YOUR TASK =>
Reproduce verbatim the passage of the text on Gershom Scholem, starting with "Gershom Scholem was" and going on through "only to specialists.".

Gershom Scholem was one of the great scholars of the twentieth century. Almost single-handedly, he created the modern academic study of Jewish mysticism, a subject that had been scorned by earlier generations of historians. But that achievement, remarkable though it is, hardly explains why he remains such an object of fascination so long after his death in 1982. Other German Jewish intellectuals associated with Scholem, like Walter Benjamin and Hannah Arendt, wrote about matters much closer to the mainstream of modern life—mass media or totalitarian politics. By comparison, one might expect a scholar of the ancient mystical treatise the Bahir or the seventeenth-century Sabbatian heresy to be of interest only to specialists.
Yet the studies of Scholem’s life and work show no sign of stopping: in the past year alone, he has been the subject of two new biographies, by David Biale and Noam Zadoff. There are also new English editions of his unpublished verse and of his correspondence with Arendt; and there is even a biography of his brother Werner, a Communist politician in Weimar Germany, who is remembered in large part because of Gershom’s fame. (These books follow George Prochnik’s passionate and personal 2017 memoir/biography of Scholem, Stranger in a Strange Land.) Clearly, Scholem has become one of those figures in which the modern world—in particular the modern Jewish world—sees its reflection.
That is because his life and work intersected with some of the most momentous events of the twentieth century: the birth of the State of Israel and the death of European Jewry. Not only did Scholem witness these developments, but his scholarship proved to be highly influential in the way modern Jews thought about the course of their history. Scholem’s scholarly work on Kabbalah, the tradition of Jewish mysticism, did not touch on contemporary politics at all, but was nonetheless deeply informed by them. In Kabbalah, Scholem found an expression of the collective hopes and traumas of the Jews over the centuries.
To use one of his favorite words, Scholem restored “the demonic”—in the sense of the irrational, the unconscious, the fateful—to the modern understanding of Judaism. In the twentieth century, this dimension of history seemed much more real than it had to the nineteenth-century scholars of “the science of Judaism,” who tended to see Jewish mysticism as the desiccated superstition of a benighted past. Scholem, on the contrary, believed that Kabbalah had been an authentic and vital expression of Jewish spirituality. “The mystics…were the true representatives of the living, popular religion of the [Jewish] masses,” he wrote in his magnum opus, Major Trends in Jewish Mysticism.

PROVIDED MATERIAL =>
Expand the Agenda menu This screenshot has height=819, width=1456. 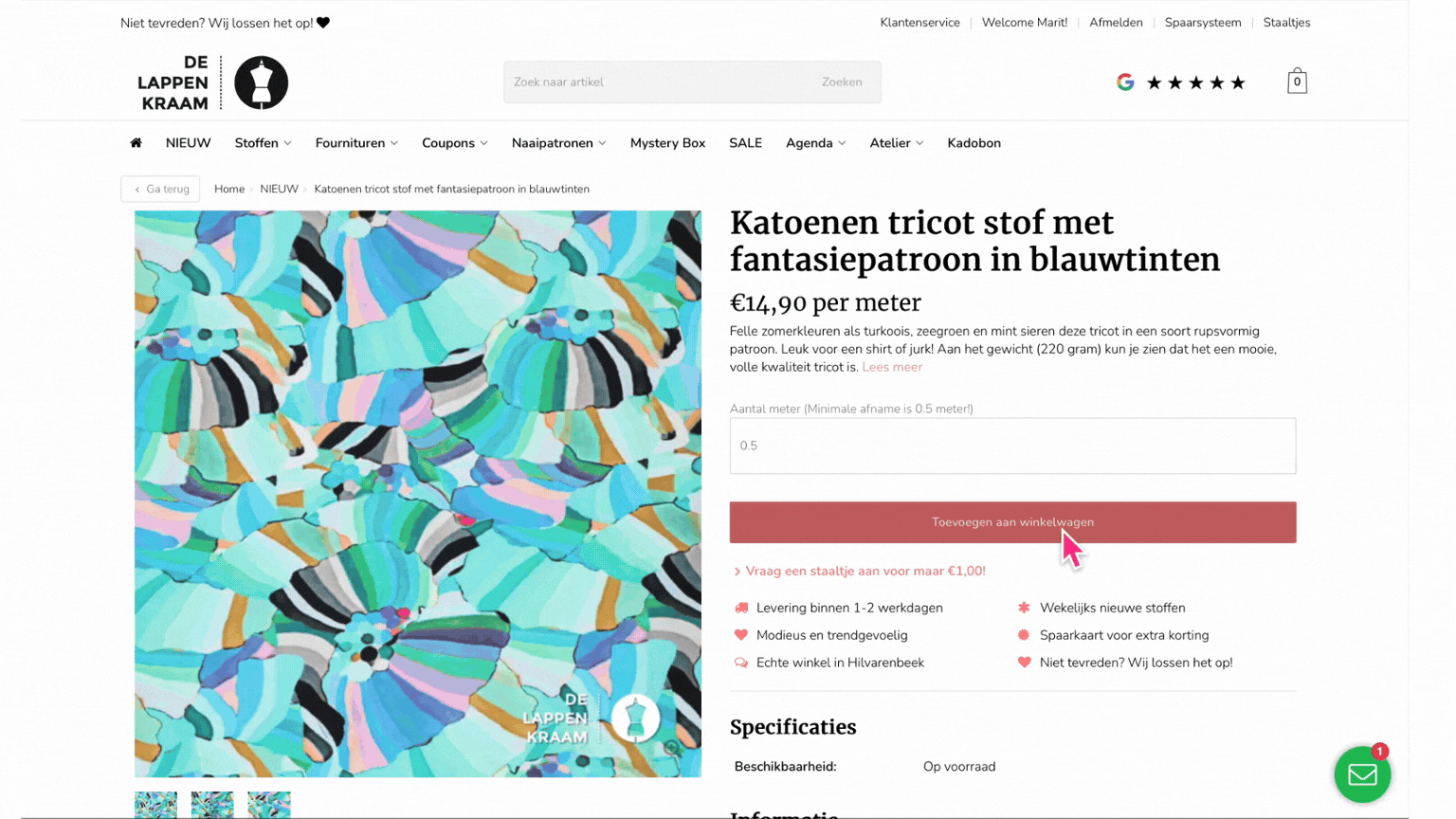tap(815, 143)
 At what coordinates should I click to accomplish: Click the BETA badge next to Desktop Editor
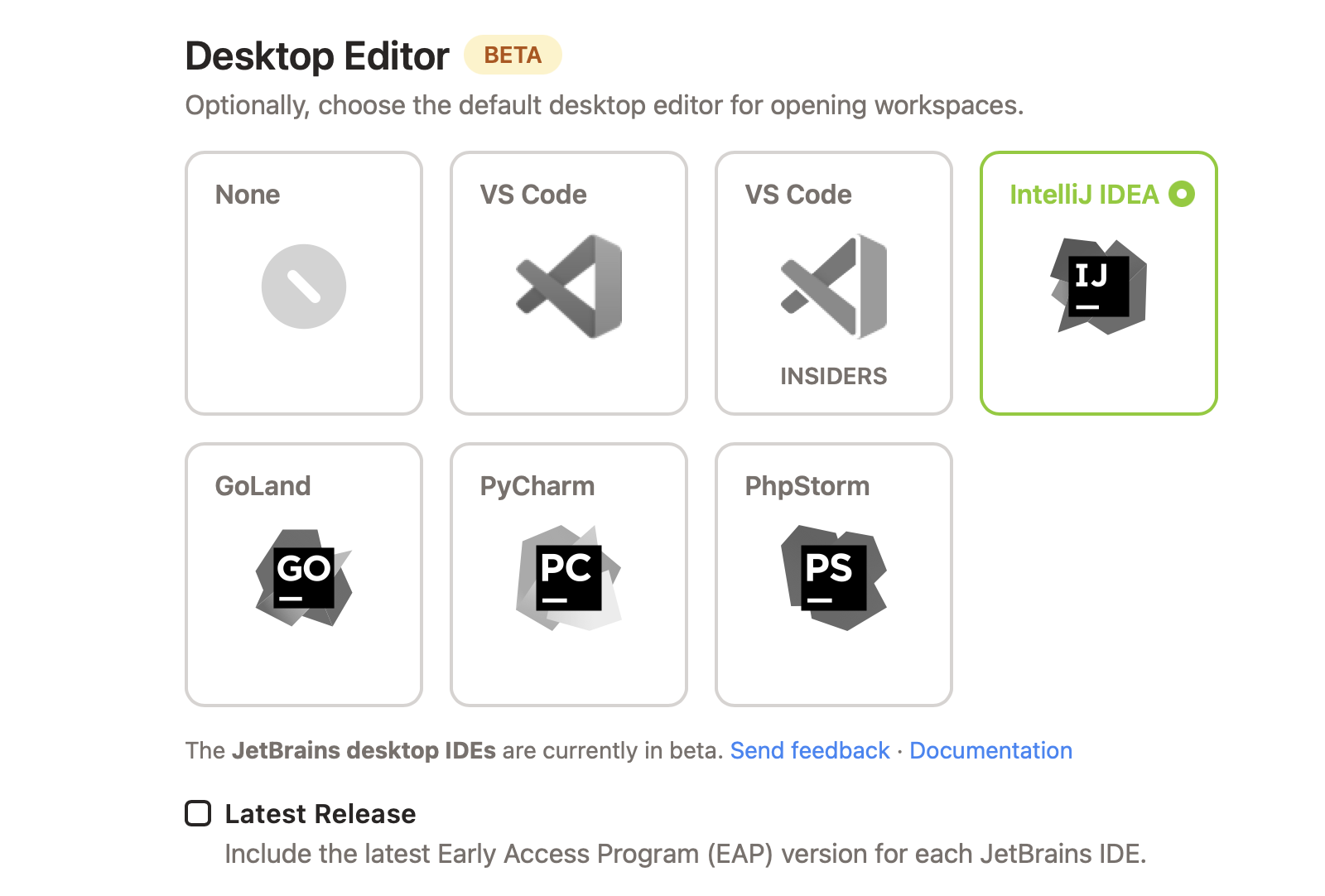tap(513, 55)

WORKED ANSWER =>
Gershom Scholem was one of the great scholars of the twentieth century. Almost single-handedly, he created the modern academic study of Jewish mysticism, a subject that had been scorned by earlier generations of historians. But that achievement, remarkable though it is, hardly explains why he remains such an object of fascination so long after his death in 1982. Other German Jewish intellectuals associated with Scholem, like Walter Benjamin and Hannah Arendt, wrote about matters much closer to the mainstream of modern life—mass media or totalitarian politics. By comparison, one might expect a scholar of the ancient mystical treatise the Bahir or the seventeenth-century Sabbatian heresy to be of interest only to specialists.